In fact, some researchers have found evidence that certain regimes of
exercise appear to work more because of their placebo effects than their
direct physical conditioning effects. So, the therapist or trainer gives an
athlete a carefully worked out card of exercises and procedures to
follow like a medical prescription and this formalisation alone can
facilitate a definite part of the healing.

This is wonderful to know, because it means that virtually any plausible
sounding therapist, personal trainer or coach can draw up an impressive
looking training program (which also does contain exercises which DO contain
well-known productive exercises) and help a client make definite progress!
The ideal situation is where one can devise a program which contains
exercises which offer maximal physical and placebo stimulation.

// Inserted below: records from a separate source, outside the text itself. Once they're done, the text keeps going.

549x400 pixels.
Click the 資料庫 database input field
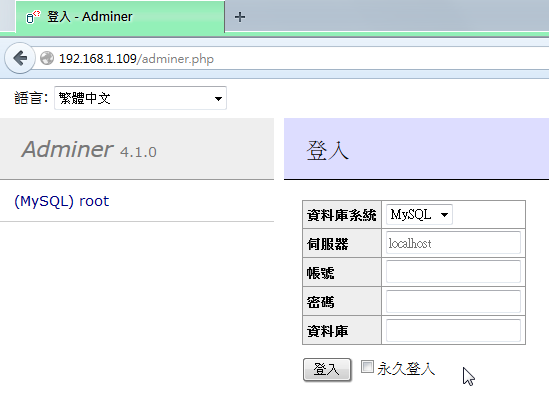click(x=453, y=330)
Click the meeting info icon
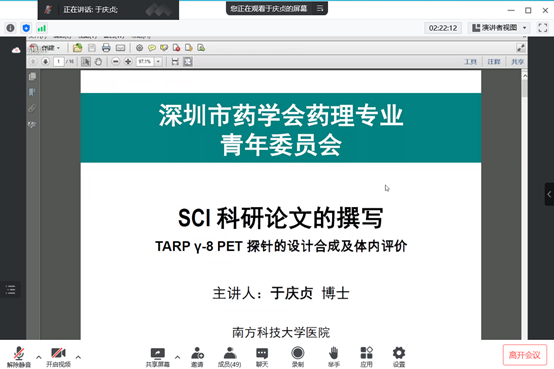The width and height of the screenshot is (554, 369). 11,28
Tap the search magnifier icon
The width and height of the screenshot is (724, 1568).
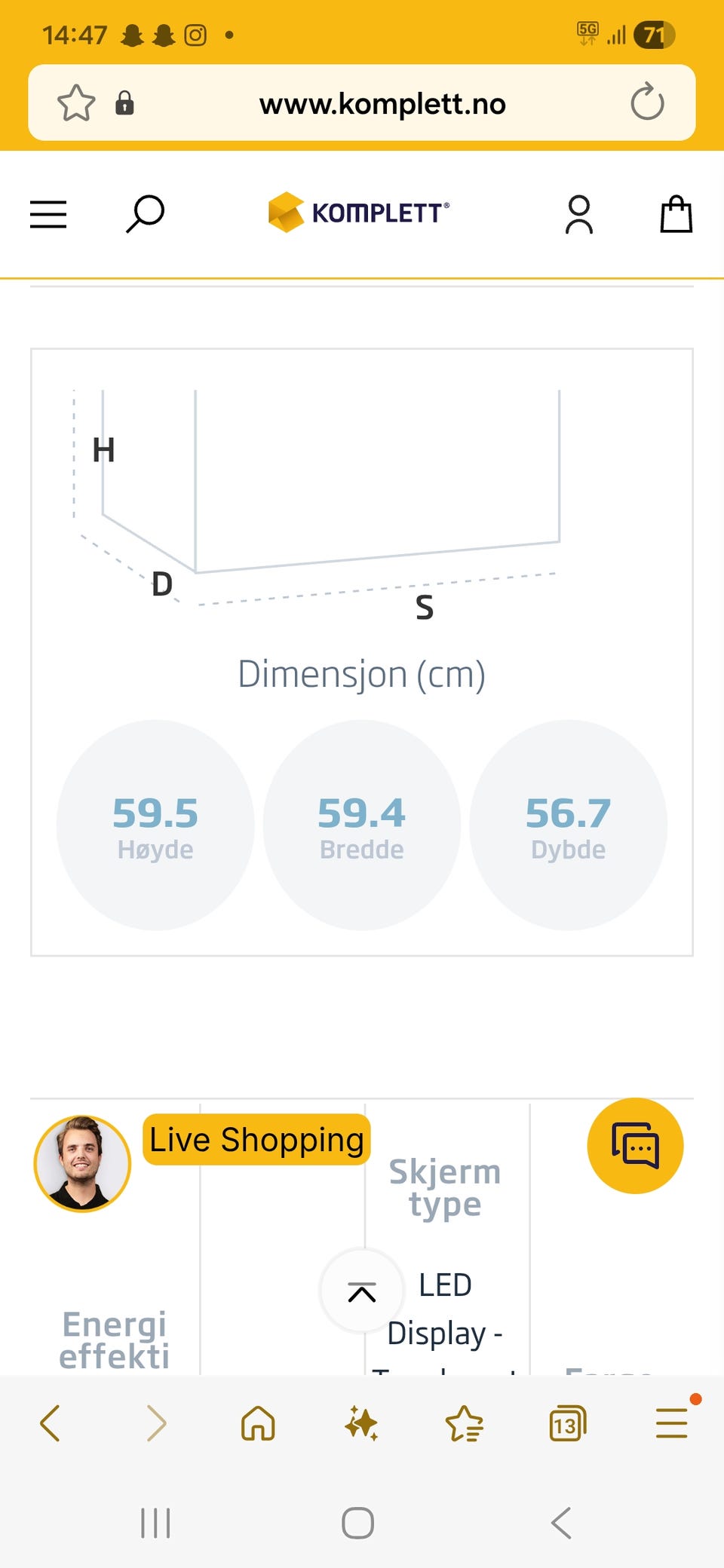pos(145,214)
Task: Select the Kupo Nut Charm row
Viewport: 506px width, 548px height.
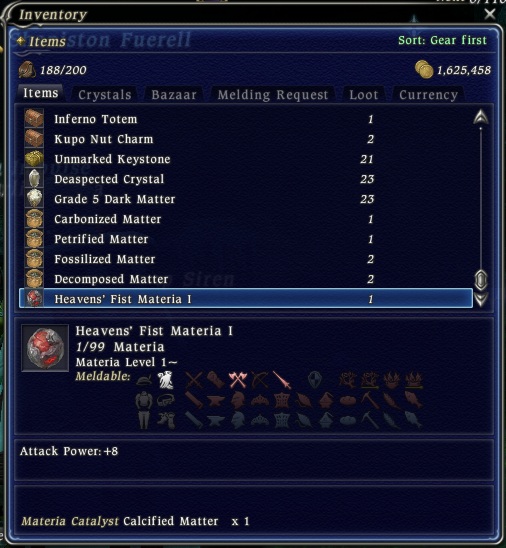Action: 246,139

So, when you are devising any program, try to ensure to involve a strong “Faith
Factor” (placebo or what you will effect), so that everything that
you do will allow your mind to augment what your body is doing. In other
words, try to use exercises or ways of using those exercises which you
strongly believe in and avoid ones which you do not believe in – or work at
modifying those exercises which you do not believe in, so that you do learn to
have some faith in them.

<<No squatting and deadlifting for about a month >>

***This was totally unnecessary. If exercises like this are associated with
some movement problem, it usually has far more to do with the technique and
method of using them than the exercises themselves. You could have continued
to use these exercises in a manner that would have enhanced your knee
stability and increased your strength. By the way, knee stability has little
to do directly with the knee or any of its musculature – stability has to do
with voluntary and involuntary (reflex) processes, not simply the strength or
size of the muscles.

<<Do the following exercises:

1. Step ups with the foot rotated outwards slightly and your lower foot’s
toes raised, using dumbbells of 10lbs in each hand.

2. Lunges with rear leg raised with sets of 20 repetitions.

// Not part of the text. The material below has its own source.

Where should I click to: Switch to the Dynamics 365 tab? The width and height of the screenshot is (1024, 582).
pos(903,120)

3. Stretches for the psoas muscles >>

*** The reasoning here was that outward rotation of the foot should recruit
vastus medialis more strongly, but research has been very equivocal on this
issue. Moreover, each person in a relaxed stance exhibits different degrees
of hip rotation (not knee rotation), so that a general formula for a specific
type of “knee” rotation is meaningless.

More important than this is that the knee cannot rotate unless it is flexed,
so that there is no such thing as knee rotation or disposition in isolation
of what happens at other joints. If your knees tend to “knock” inwards
during parts of the squat, this is a perfectly normal attempt by the body to
stabilise the lower extremities. It is only when the flexed knee shows
excessive tilt or internal rotation under heavy or ballistic loading that
injury becomes far more likely.

If this happens, there are several strategies to correct this – you can have
someone press gently on the inside of the knees to keep them from going into
valgus (“knock-kneed” position) or have someone keep their hands on the outsides
of your knees for you to push against (sometimes coaches place a band or thin
belt placed around the knees to achieve the same effect). Others may place a
smaller physio ball between the knees to offer the same sort of guidance.
These technique are part of what are called “kinaesthetic manipulation”, a
system that can help impart or correct many exercises techniques in lifting
and other sports (Ch 8 of “Supertraining”, 1999).

Using methods like this, you need not have given up squats or deadlifts,
though there was no harm at all in adding some lunge variations and stretches
of the hip flexors.. However, I would also have added some rotatory slow and
isometric ’stretches’ of the rotators of the hip, because internal and
external mobility of the lower extremity (“leg”) depends largely on these
muscles and the other soft tissues around the hip joint.